§ **Set of tasks**
1/ According to the passage on protecting a campus from COVID-19, what three categories does Mani use to classify interaction structures on campus?
2/ Extend the passage on protecting a campus from COVID-19 by writing what follows its last sentence.

§ **Study text**
- - -
Industrial and systems engineers are uniquely equipped to dissect large-scale problems—such as a public health emergency—and design new, more efficient operations. That’s why as higher education institutions sent everyone home or locked down in the spring, Mani started to wonder if there was another way to protect a campus community from COVID-19. He started by partnering with ISyE Associate Professor Krishnamurthy Iyer and Computer Science Professor Jaideep Srivastava. Together, they discovered how to keep a university running and relatively safe. Their solution: Close the busiest locations while monitoring sparsely visited ones.

“If we shut down only the top 10 percent of the places—high traffic areas—we would have a similar impact to what happened in a city, like New York City, where everything shut down,” says Mani.

This structural approach is even more important for smaller environments such as university campuses. Along with his colleagues, Mani determined a way to measure all types of campus interactions. “We can classify all interaction structures on campus as rivers, groups, and queues,” says Mani. In his example, rivers are the campus pathways and walkways; groups are formed within classrooms and university activities; and queues are the service lines at places like banks and cafes.
- - -
§ **Data to examine**
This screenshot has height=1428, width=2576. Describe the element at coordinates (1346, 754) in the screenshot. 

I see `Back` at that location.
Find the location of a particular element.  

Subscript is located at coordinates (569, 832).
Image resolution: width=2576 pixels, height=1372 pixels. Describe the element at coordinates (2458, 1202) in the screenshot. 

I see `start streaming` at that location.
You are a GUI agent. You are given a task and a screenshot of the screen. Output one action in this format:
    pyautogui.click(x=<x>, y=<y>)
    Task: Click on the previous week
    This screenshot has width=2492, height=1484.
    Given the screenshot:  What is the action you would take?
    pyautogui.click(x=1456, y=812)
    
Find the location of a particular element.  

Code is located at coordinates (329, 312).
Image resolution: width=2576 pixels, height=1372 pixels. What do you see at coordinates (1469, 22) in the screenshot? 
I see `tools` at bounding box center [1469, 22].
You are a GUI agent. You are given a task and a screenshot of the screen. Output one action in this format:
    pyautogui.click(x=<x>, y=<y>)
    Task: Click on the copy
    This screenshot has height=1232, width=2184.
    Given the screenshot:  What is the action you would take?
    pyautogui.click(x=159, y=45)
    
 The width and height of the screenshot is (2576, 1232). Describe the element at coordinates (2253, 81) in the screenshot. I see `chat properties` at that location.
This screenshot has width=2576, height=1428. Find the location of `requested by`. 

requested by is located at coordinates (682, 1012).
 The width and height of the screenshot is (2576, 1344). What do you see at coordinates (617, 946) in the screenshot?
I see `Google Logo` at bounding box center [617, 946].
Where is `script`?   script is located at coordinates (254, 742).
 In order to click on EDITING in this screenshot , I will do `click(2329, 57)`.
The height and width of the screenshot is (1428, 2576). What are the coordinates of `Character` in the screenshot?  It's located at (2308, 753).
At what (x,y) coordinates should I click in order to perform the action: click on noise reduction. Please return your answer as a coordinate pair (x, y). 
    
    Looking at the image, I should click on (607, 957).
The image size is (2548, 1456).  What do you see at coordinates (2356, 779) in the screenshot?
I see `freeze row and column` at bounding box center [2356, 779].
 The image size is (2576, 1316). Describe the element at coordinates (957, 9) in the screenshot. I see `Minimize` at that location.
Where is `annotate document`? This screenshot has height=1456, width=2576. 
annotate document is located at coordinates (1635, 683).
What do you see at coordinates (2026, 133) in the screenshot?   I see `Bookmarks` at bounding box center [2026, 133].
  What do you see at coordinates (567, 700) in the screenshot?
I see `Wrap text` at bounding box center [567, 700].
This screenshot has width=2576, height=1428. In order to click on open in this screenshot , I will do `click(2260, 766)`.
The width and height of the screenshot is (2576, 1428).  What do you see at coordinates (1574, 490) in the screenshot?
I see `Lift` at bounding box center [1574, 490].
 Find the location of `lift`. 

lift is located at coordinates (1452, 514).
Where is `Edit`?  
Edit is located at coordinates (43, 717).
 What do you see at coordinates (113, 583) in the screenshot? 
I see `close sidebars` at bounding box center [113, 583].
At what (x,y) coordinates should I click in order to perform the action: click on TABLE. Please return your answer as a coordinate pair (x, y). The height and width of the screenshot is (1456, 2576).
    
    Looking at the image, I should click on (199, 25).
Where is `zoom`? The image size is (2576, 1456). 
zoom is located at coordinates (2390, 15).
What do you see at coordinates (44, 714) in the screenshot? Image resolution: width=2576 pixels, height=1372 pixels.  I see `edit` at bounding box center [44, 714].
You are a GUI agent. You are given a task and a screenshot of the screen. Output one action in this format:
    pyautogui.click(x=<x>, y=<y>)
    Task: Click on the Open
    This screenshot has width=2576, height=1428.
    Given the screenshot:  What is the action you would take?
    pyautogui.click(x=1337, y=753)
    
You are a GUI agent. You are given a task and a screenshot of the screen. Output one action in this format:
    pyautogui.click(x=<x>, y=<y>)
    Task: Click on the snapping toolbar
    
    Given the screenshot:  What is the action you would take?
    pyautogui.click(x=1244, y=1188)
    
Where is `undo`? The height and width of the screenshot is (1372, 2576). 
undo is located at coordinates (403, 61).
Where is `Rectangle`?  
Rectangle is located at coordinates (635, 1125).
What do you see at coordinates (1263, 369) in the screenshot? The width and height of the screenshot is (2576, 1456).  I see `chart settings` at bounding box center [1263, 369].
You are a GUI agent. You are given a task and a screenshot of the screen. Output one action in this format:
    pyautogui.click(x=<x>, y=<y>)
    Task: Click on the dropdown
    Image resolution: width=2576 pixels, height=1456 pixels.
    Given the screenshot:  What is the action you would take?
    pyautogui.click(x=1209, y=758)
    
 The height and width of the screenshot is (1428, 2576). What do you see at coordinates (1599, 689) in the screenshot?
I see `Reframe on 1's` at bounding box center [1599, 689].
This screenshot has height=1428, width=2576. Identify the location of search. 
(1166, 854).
- - -
§ **Answers to this exercise**
1/ Rivers, groups, and queues.

2/
“Rivers and queues admit easy solutions. All rivers could be made one-way while maintaining sufficient distance. All queues could be created online with designated arrival and service times, thus avoiding physical waiting and reducing interactions,” says Mani. However, groups are the most difficult to control. “Part of the reason why,” says Mani, “is because it constrains the freedom you have on campus within classes or groups. The big risk in the system today is not because of community transmission inside the system, but transmission from outside.”

For example, approximately 80 percent of University of Minnesota students live off campus, and most faculty, staff, and visitors come from surrounding areas, as well.

So Mani assembled a multidisciplinary team to evaluate operational policies under a pandemic. Together with ISyE PhD student Jiali Huang, computer science graduate students Himanshu Kharkwal, Dakota Olson, and Abhiraj Mohan, and in consultation with ISyE Associate Professor Krishnamurthy Iyer and public health experts, Mani and Srivastava created a stochastic network simulation framework to evaluate campus operations. Their efforts culminated into a series of back-to-school protocols that would guide students, faculty, staff, and visitors back into campus. The team tested various aspects of the plan, including a face covering requirement.

“One thing universities should look for are low-cost, high-impact actions they can take,” says Mani. “We demonstrated that without masks there would be no classes. The marginal cost of putting on a mask is minimal—a big bang for the buck.”

The researchers went on to review university plans for enhanced cleaning practices, its testing capacity, ventilation rates in buildings, maximum class sizes for in-person learning, and a system for maintaining physical distance around campus and in classrooms.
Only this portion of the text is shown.